- **THE TASK**
Your job is to return every line of the listing holding the string "agent".

- **ENTRIES SHOWN**
--- --- ---
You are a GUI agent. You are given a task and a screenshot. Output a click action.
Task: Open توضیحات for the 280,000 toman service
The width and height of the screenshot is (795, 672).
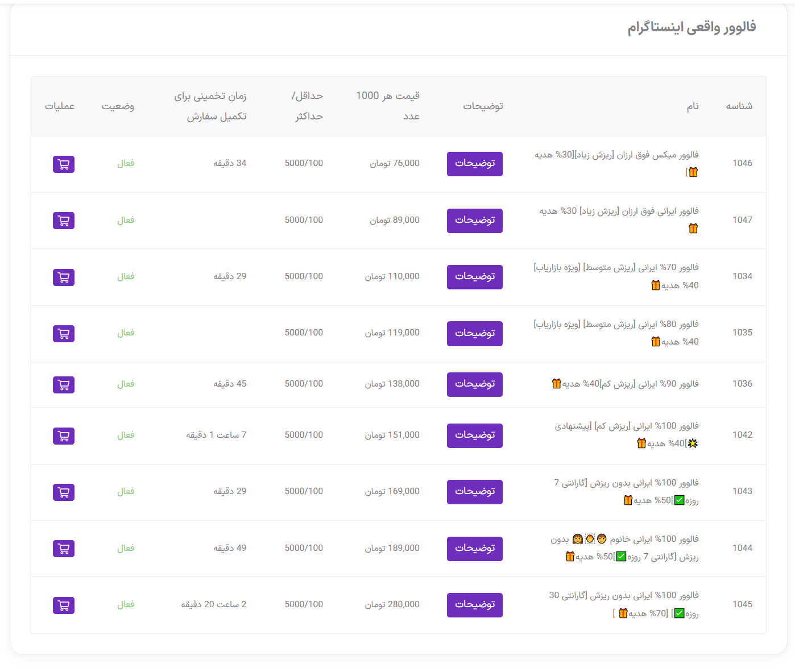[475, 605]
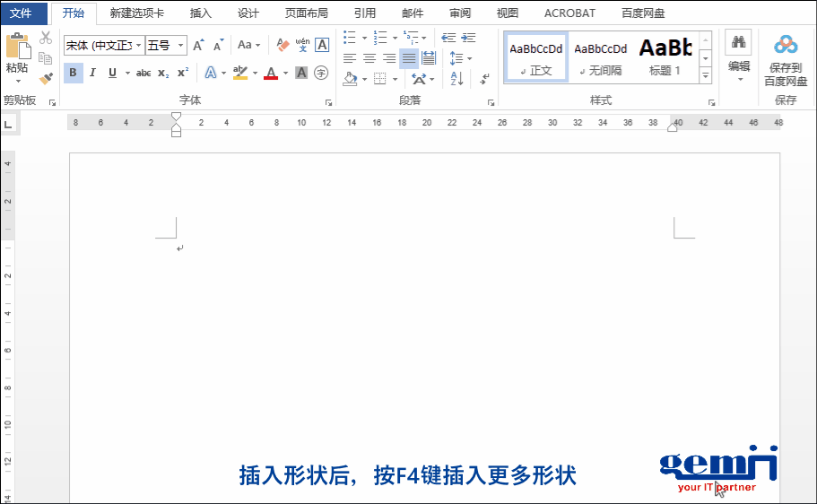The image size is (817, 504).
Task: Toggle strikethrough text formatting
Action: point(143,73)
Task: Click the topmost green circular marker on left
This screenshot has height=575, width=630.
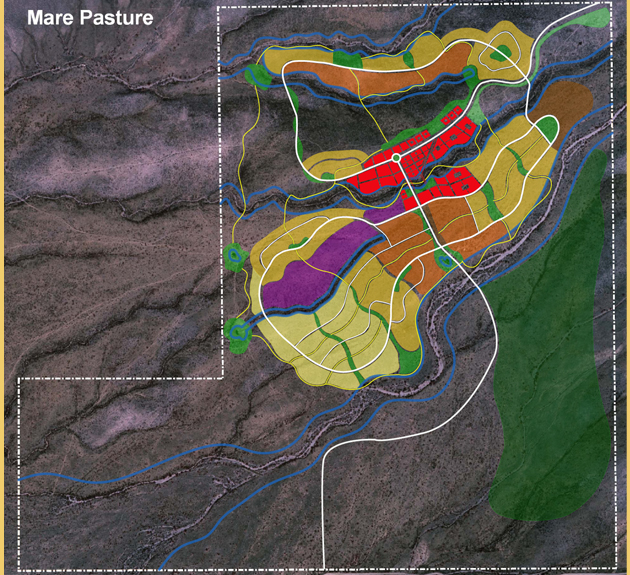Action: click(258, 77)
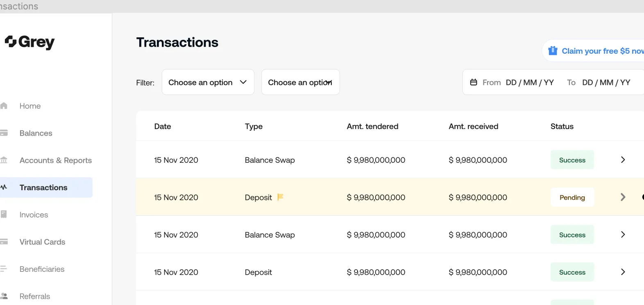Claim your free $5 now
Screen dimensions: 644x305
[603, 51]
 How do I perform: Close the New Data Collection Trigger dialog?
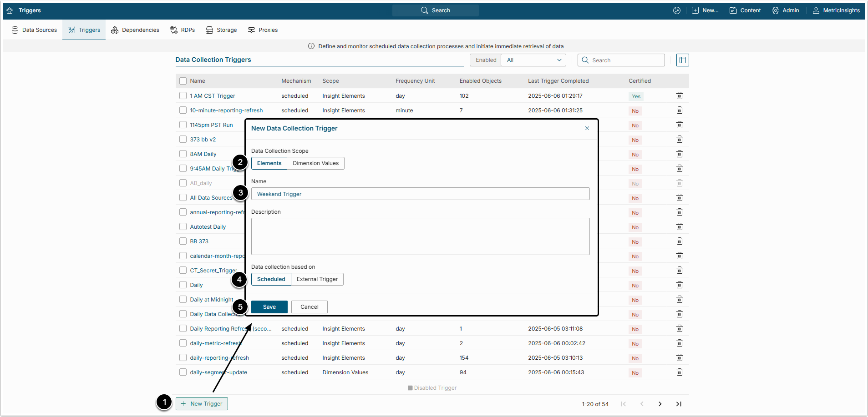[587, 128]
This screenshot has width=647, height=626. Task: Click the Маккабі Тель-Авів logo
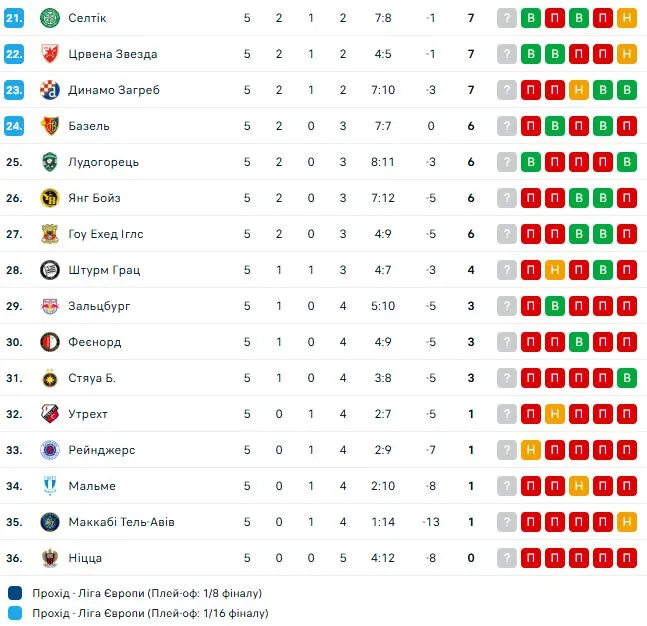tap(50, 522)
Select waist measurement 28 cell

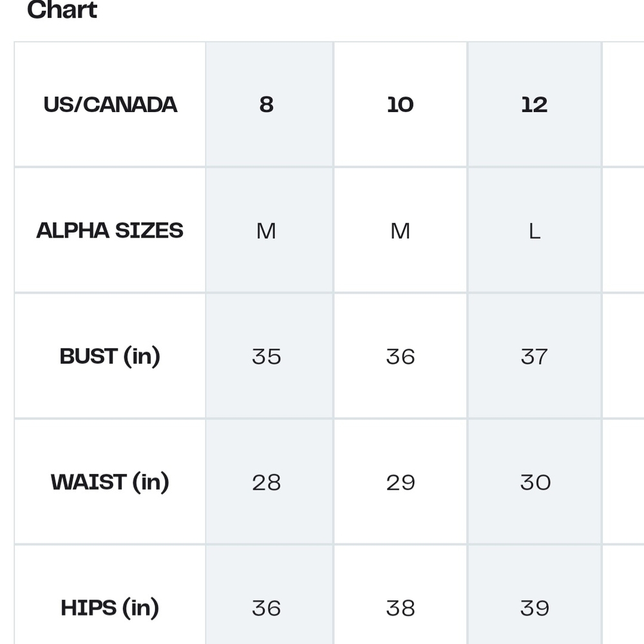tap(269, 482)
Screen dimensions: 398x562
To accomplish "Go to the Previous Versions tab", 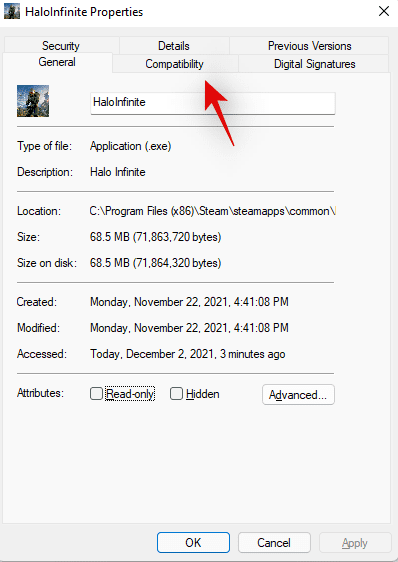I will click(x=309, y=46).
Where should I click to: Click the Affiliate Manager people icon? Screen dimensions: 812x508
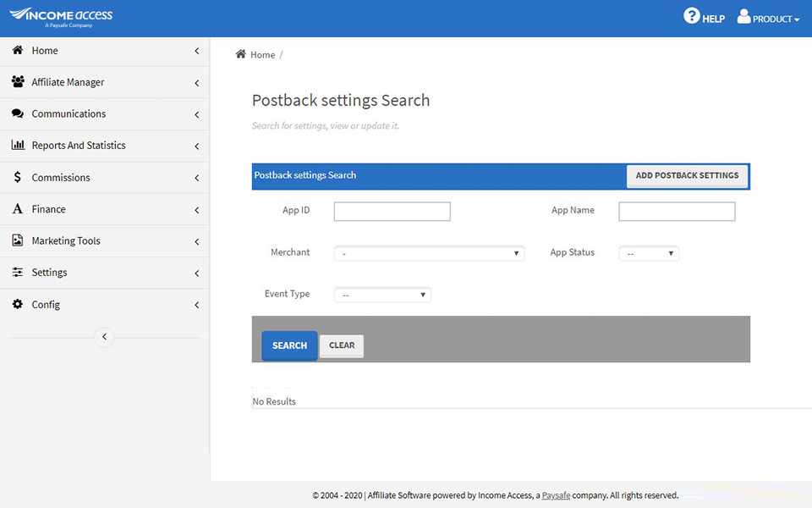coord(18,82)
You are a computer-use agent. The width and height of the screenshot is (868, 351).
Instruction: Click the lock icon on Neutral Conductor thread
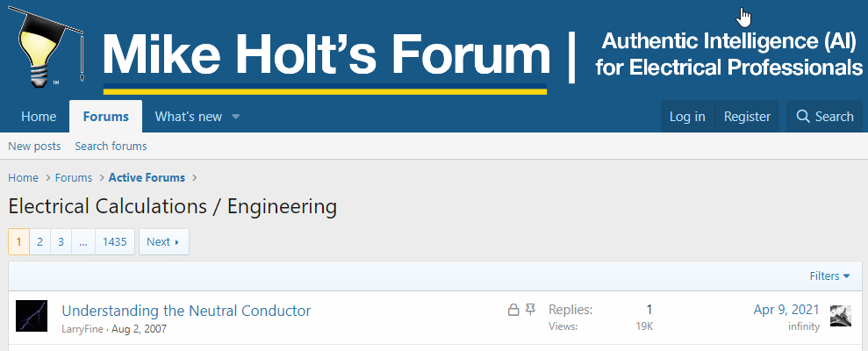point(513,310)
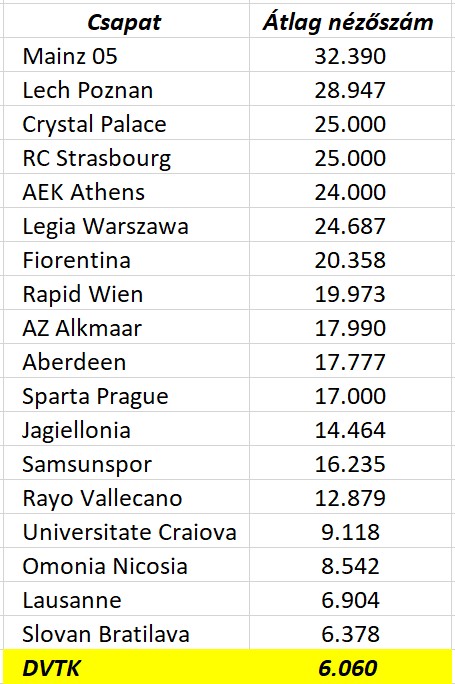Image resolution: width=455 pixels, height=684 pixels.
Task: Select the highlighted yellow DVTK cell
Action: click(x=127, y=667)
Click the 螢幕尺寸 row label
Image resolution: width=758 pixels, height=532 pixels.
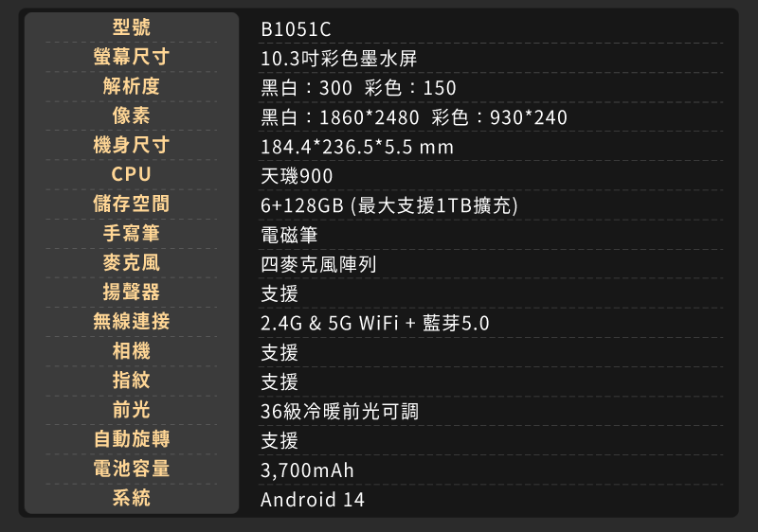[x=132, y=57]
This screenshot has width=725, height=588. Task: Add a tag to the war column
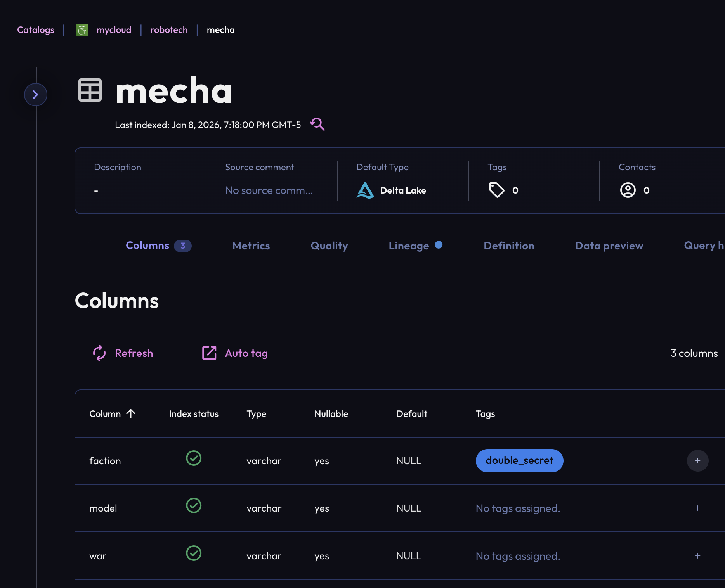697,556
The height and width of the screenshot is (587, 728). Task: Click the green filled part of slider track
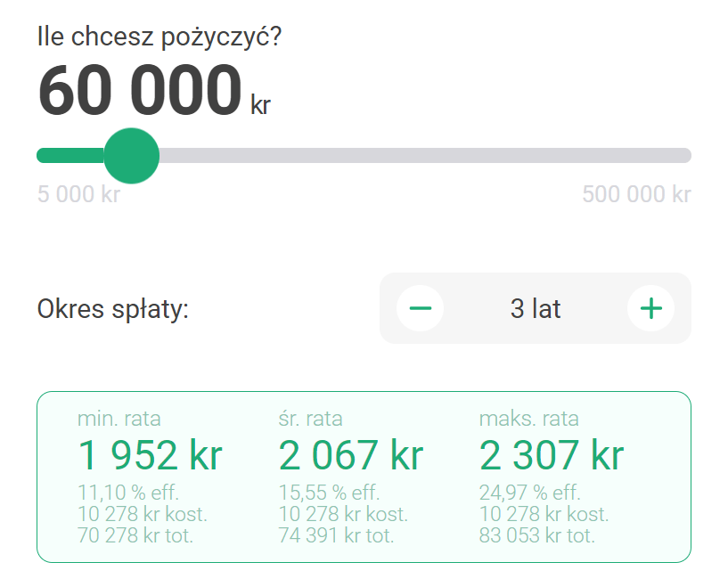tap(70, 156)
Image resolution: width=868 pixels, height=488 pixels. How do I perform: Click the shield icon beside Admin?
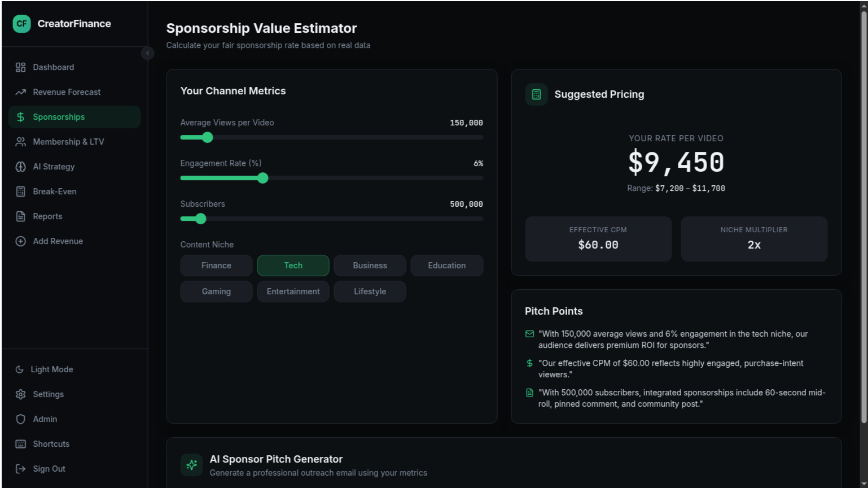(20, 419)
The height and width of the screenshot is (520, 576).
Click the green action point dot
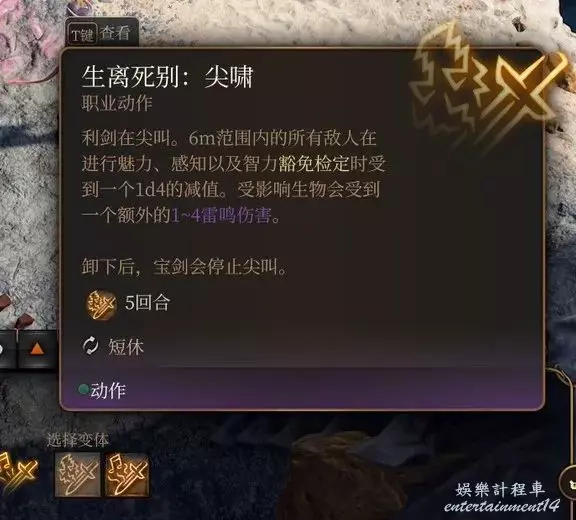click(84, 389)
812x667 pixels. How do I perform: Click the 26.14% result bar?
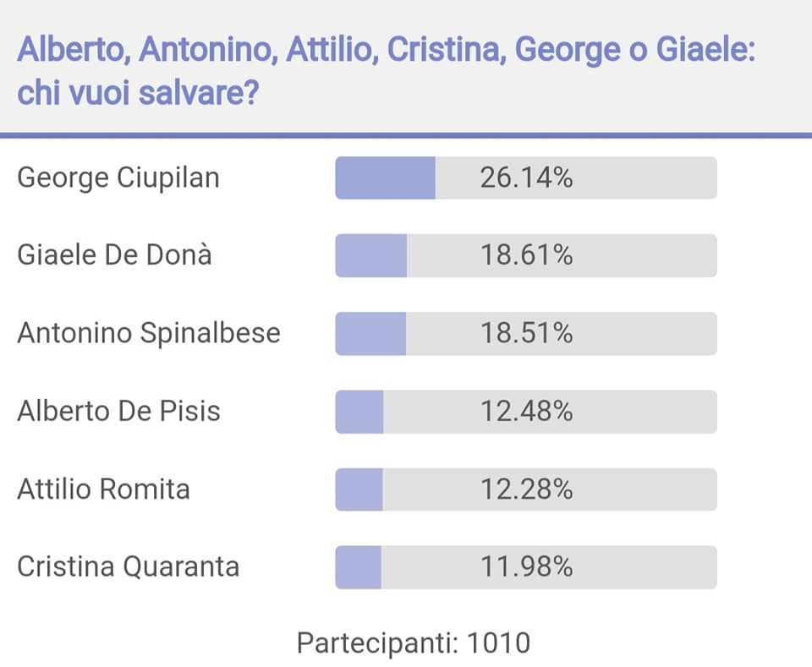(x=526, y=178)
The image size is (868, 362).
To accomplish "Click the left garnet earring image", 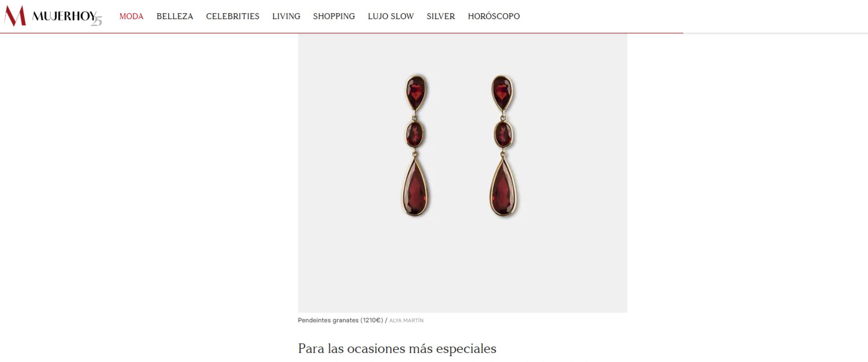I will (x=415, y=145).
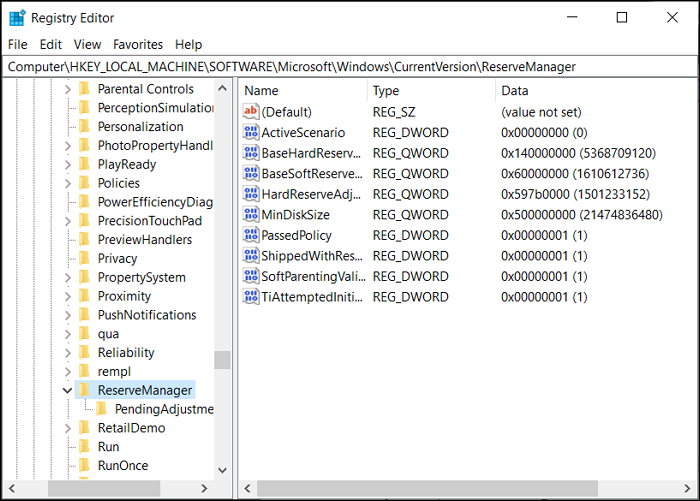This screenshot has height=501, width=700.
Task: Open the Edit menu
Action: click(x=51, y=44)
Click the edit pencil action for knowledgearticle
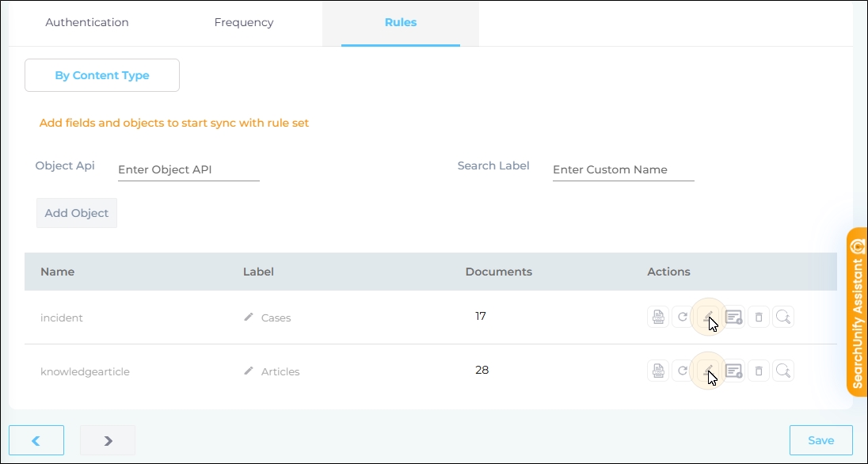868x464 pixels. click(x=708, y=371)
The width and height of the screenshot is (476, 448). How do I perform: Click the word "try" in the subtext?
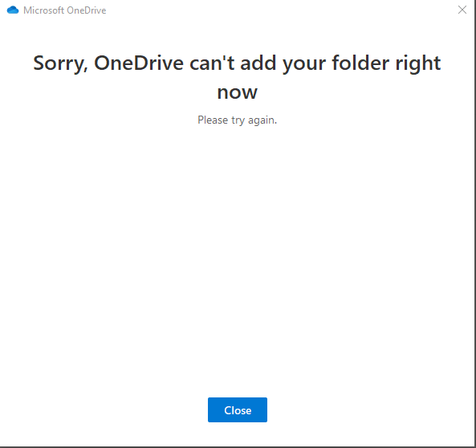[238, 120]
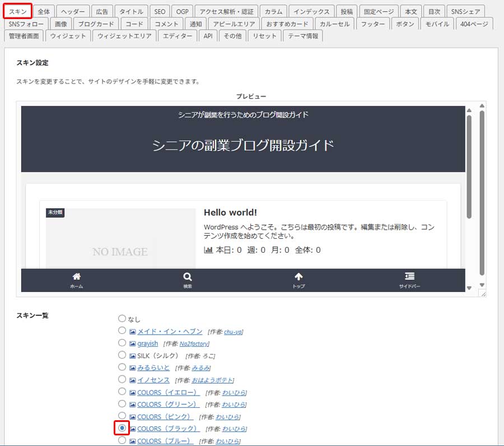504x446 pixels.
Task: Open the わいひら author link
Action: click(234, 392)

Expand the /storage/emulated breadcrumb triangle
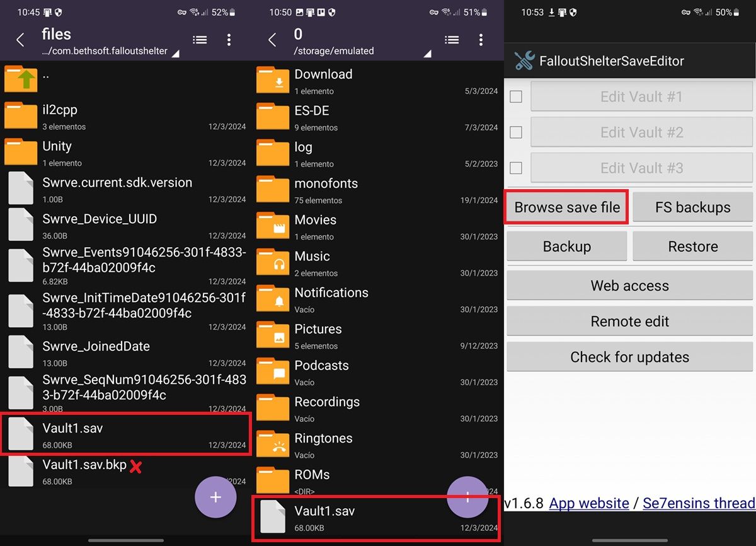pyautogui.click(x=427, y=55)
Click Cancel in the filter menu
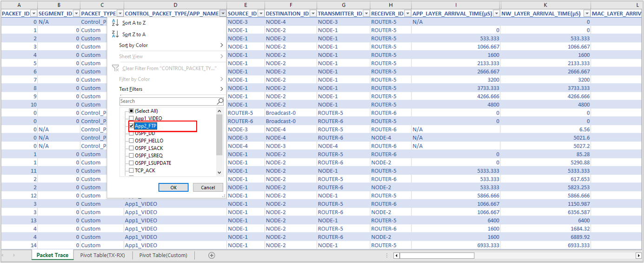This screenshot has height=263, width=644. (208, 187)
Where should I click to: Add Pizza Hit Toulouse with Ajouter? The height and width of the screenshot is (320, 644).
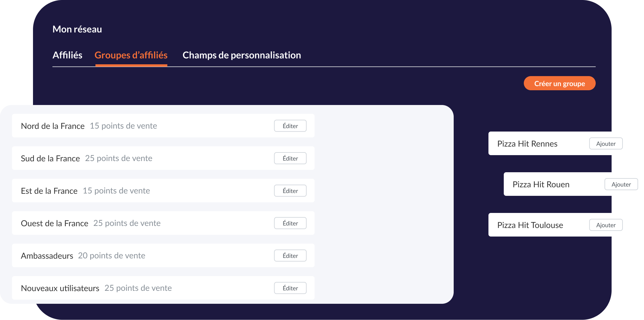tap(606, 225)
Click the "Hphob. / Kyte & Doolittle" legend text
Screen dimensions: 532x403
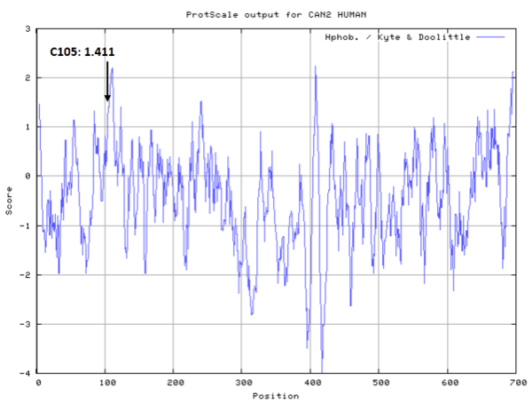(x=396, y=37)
--- --- ---
- **RESPONSE TO THE EXERCISE**
You are a GUI agent. You are given a task and a screenshot. Output a click action.
You are a computer-use agent. The width and height of the screenshot is (868, 351).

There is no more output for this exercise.